Délivré du poids pénible de ces imbitables catégories, l'esprit d'Elikia s'abandonnait à des conjectures sans fin. Pour un peu, il en aurait manqué son métro. Quelque chose l'avait heureusement rappelé à l'ordre. Il avait senti un visage familier se poser sur lui. Il se retourna. Il vit Ramaad, debout, à une dizaine de mètres de là, juste sous l'enseigne lumineuse annonçant les horaires du train. Il n'avait pas l'air de le regarder. Les portes s'ouvraient et il était tout prêt de s'engouffrer dans le troisième wagon. Elikia pressa le pas et le rejoignit juste avant le départ du métro.

— Tiens, tiens… Tu ne prends pas le RER aujourd'hui ?
— Non. J'ai un date dans le centre-ville.
— Tu descend où ?
— Chemin vert. Et toi ?
— Deux stations plus loin. Aux Filles du Calvaire.
— Ah… Je ne pensais pas que tu habitais par là.
— Ben si, comme tu vois.

Le métro avançait lentement. Du moins comparativement au RER de Ramaad, qui traversait une bonne partie de l'Île-de-France en une demi-heure.

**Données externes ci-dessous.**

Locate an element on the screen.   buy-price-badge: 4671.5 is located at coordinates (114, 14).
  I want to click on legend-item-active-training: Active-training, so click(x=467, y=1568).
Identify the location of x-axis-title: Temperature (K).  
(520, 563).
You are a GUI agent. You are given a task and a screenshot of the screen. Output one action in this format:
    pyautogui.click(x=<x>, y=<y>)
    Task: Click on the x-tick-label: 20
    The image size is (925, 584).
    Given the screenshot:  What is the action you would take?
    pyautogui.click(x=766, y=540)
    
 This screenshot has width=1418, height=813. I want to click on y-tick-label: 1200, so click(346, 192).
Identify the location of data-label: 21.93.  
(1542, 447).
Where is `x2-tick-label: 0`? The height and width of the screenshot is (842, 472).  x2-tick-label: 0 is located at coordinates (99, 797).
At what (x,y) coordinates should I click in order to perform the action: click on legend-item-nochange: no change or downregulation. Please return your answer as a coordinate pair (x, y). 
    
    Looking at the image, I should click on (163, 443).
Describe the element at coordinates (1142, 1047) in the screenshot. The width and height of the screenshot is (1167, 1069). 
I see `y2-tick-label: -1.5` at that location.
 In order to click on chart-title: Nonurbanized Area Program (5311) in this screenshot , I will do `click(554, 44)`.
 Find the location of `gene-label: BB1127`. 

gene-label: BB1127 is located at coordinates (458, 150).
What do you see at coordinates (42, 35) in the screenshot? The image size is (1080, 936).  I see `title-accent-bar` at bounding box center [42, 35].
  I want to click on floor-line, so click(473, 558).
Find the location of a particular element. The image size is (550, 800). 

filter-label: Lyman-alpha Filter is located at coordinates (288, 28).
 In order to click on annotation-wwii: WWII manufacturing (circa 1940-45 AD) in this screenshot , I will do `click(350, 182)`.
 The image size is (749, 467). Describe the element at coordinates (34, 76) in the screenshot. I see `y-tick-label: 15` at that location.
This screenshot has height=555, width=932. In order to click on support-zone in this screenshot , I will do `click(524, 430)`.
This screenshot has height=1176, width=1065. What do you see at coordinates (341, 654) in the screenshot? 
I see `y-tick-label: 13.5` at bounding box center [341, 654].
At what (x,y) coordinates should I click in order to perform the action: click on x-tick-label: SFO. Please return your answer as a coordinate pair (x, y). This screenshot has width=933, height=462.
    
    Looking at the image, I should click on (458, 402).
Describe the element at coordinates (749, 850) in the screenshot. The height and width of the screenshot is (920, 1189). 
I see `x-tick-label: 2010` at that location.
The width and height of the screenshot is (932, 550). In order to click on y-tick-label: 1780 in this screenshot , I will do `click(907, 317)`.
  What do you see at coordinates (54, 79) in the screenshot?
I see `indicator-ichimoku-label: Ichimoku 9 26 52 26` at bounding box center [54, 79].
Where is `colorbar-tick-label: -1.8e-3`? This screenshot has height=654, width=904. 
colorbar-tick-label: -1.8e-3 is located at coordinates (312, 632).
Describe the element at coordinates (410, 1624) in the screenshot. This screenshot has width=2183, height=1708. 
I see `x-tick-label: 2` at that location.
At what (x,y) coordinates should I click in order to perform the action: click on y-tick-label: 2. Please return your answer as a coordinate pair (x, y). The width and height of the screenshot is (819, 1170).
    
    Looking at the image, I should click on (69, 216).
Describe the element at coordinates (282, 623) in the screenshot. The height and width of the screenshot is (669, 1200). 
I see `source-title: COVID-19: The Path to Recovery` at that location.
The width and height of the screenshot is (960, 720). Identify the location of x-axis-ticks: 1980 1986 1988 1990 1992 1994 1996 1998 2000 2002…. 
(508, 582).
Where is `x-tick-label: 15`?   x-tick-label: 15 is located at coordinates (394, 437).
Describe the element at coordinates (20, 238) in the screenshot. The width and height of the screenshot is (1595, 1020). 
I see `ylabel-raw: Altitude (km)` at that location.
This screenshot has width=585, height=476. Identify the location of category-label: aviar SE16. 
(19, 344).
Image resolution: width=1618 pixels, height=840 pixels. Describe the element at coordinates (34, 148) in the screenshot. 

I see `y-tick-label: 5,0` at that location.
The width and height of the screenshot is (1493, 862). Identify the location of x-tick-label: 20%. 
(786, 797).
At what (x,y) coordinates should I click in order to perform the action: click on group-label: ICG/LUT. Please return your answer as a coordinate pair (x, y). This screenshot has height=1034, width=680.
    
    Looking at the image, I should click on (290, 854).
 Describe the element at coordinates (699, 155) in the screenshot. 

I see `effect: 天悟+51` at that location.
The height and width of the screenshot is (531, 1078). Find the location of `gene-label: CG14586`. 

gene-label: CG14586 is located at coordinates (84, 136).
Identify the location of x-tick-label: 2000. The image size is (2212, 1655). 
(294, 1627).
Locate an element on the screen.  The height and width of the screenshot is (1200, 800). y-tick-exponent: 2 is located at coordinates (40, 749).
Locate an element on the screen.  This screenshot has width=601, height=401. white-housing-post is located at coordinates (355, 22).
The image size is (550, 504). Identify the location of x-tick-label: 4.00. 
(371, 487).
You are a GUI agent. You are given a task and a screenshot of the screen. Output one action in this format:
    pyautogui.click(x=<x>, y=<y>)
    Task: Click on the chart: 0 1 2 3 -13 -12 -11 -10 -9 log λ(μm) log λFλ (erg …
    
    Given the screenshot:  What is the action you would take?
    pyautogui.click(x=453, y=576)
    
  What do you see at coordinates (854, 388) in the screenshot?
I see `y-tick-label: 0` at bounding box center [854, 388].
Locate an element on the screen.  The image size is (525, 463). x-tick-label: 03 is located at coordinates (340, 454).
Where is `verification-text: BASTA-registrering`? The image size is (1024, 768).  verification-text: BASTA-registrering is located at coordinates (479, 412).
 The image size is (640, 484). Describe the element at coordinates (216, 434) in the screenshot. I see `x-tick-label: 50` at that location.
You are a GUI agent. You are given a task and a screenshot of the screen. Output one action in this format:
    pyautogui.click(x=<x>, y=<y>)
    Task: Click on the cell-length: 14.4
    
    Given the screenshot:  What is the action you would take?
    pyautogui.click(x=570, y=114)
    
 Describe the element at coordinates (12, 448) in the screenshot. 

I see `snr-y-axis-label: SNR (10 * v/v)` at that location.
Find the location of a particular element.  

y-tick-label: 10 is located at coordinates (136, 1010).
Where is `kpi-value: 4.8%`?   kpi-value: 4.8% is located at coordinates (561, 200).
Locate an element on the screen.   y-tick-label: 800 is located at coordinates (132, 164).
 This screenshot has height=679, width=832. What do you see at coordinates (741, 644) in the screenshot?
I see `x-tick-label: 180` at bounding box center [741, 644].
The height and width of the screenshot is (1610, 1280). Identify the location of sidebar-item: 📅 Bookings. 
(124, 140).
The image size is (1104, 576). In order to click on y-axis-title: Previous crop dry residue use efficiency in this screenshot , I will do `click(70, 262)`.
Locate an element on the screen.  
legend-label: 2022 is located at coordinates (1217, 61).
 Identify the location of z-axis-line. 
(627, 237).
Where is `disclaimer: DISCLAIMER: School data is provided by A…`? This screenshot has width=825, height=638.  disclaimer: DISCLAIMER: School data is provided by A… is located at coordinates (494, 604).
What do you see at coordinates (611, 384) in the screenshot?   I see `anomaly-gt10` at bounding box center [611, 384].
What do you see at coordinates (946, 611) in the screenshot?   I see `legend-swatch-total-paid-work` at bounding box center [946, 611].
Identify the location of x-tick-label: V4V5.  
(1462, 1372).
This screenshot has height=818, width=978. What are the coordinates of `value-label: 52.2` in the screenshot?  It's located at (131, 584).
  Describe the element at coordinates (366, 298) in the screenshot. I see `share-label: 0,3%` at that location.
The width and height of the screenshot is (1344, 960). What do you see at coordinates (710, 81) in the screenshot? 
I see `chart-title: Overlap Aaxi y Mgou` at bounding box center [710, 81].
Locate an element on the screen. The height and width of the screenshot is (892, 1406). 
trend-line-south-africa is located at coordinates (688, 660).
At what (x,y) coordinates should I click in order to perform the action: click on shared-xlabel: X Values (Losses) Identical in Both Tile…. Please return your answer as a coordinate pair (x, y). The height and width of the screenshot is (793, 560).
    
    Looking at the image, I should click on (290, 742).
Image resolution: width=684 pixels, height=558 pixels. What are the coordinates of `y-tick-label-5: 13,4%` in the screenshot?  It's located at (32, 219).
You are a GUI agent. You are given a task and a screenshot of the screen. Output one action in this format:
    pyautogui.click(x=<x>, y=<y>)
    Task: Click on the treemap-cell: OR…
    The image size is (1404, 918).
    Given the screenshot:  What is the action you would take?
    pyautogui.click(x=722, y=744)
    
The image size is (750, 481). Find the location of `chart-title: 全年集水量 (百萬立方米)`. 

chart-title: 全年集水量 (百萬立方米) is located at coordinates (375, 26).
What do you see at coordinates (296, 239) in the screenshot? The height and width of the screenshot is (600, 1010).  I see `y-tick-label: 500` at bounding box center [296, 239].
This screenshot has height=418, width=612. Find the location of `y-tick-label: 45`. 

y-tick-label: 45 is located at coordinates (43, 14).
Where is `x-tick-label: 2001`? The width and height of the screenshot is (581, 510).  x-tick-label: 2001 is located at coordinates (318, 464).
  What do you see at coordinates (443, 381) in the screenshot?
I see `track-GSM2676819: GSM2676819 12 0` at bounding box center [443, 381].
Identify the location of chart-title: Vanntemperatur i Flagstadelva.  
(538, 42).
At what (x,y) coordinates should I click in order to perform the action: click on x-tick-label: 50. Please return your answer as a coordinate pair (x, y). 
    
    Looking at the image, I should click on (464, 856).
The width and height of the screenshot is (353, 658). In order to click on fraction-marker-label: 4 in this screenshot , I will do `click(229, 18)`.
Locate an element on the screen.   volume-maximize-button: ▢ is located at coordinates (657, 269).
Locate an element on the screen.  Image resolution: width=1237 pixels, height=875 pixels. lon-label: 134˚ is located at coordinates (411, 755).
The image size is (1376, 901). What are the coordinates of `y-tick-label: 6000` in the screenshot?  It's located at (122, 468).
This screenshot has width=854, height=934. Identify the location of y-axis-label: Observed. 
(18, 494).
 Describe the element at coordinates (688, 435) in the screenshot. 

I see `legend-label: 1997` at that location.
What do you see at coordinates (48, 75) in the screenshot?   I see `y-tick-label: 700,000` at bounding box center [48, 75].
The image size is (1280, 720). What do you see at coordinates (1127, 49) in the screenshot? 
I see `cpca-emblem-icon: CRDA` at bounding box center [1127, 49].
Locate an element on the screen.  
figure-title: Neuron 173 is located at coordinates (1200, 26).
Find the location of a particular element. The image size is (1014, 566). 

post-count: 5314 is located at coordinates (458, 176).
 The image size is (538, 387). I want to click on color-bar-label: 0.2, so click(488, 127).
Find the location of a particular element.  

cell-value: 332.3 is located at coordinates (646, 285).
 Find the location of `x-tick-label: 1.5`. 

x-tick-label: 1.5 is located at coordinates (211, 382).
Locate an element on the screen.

En dehors de quelques aménagements mineurs, la ligne 8 n'avait pas fondamentalement évoluée depuis le début du siècle : pas de wagons de tête coulissants, pas de soutien à air comprimé… Voire dans certaines stations, pas de portes automatiques. Les transports publics du Bandundu devaient être certainement mieux équipés. Voilà qui, par-delà tout sentiment de nostalgie, motiverait le retour d'Elikia dans son heimat.

— Et sinon… Elle est jolie ?
— Qui ?
— Ton date.
— Assez. Elle n'est pas canon-canon mais… Comment dirait-on ? Agréable à regarder.
— Tu la connais depuis longtemps ?
— Une semaine. C'est une de mes ex qui m'a envoyé son contact.
— Et tu as confiance en elle. En ton ex, je veux dire…
— Oui, oui. Nous sommes resté ami. Tant que nous étions ensemble nous nous détestions. Puis, depuis qu'il n'y a plus d'enjeux de couple, on s'entend très bien. Il n'y a pas à dire, c'est épuisant l'amour.

Tout ce que racontait Ramaad était vrai. Hormis la datation. Les éléments narratifs les plus récents remontaient à plus d'un an. Il avait rapidement improvisé un gloubi-boulga de sa vie sentimental pour assoupir les suspicions d'Elikiaa, tandis que le métro serpentait l'interminable ligne 8.